[Records supplied]

• • • • • • •

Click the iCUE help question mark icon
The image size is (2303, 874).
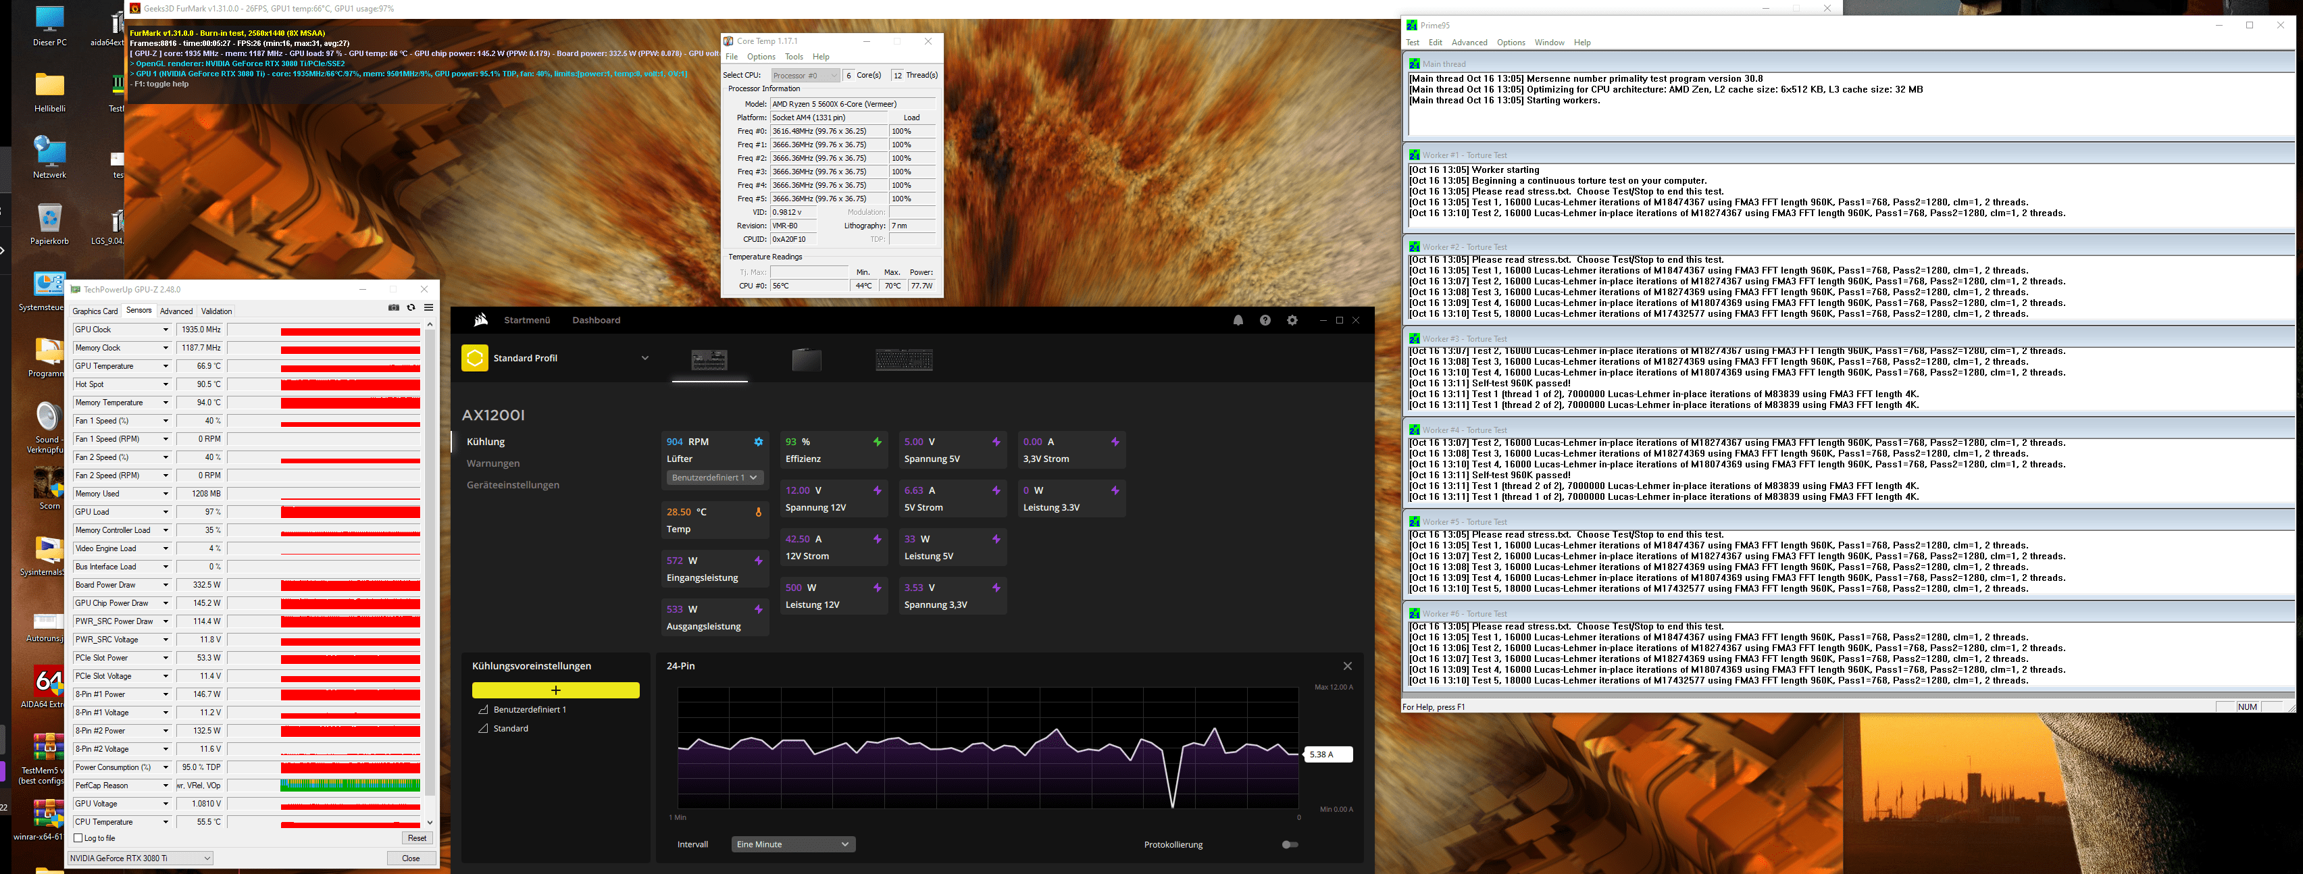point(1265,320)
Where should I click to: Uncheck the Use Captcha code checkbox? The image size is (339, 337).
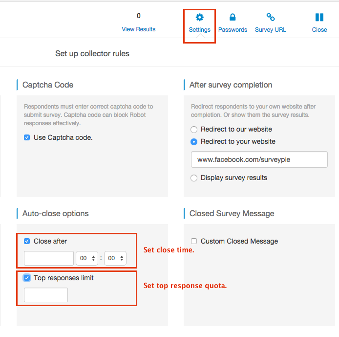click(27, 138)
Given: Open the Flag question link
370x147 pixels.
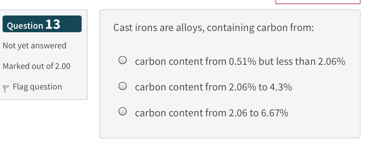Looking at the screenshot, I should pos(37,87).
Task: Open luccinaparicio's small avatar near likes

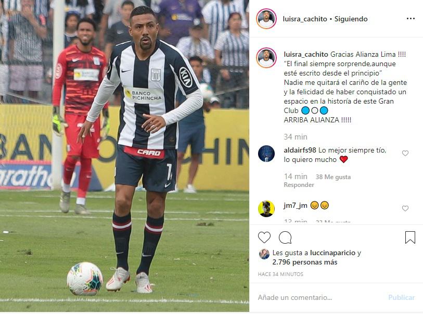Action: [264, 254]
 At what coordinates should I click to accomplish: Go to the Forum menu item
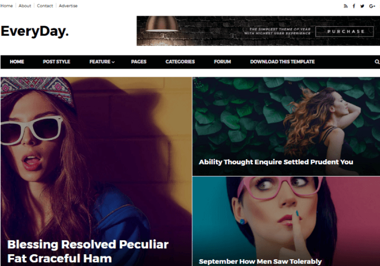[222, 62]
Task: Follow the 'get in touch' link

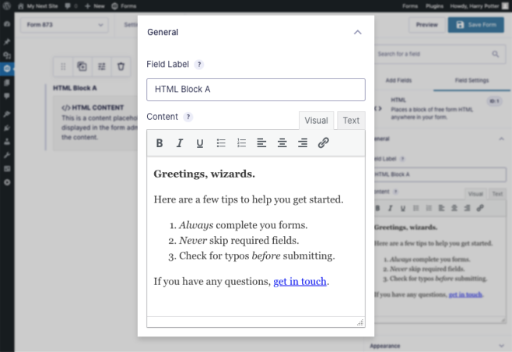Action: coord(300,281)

• • • • • • •

[Stated goal] Please render every line of the data above as a numbered list, omitting blank lines and leaving out the pictures.

[Full response]
1. Click the iCUE help question mark icon
2. The image size is (2303, 874).
3. point(1265,320)
4. Where should I click to: Uncheck the Use Captcha code checkbox? The image size is (339, 337).
5. click(27, 138)
6. Given: Open the Flag question link
7. 370x147 pixels.
8. Looking at the screenshot, I should pos(37,87).
9. Task: Open luccinaparicio's small avatar near likes
10. Action: [264, 254]
11.  At what coordinates should I click to accomplish: Go to the Forum menu item
12. [222, 62]
13. Task: Follow the 'get in touch' link
14. Action: coord(300,281)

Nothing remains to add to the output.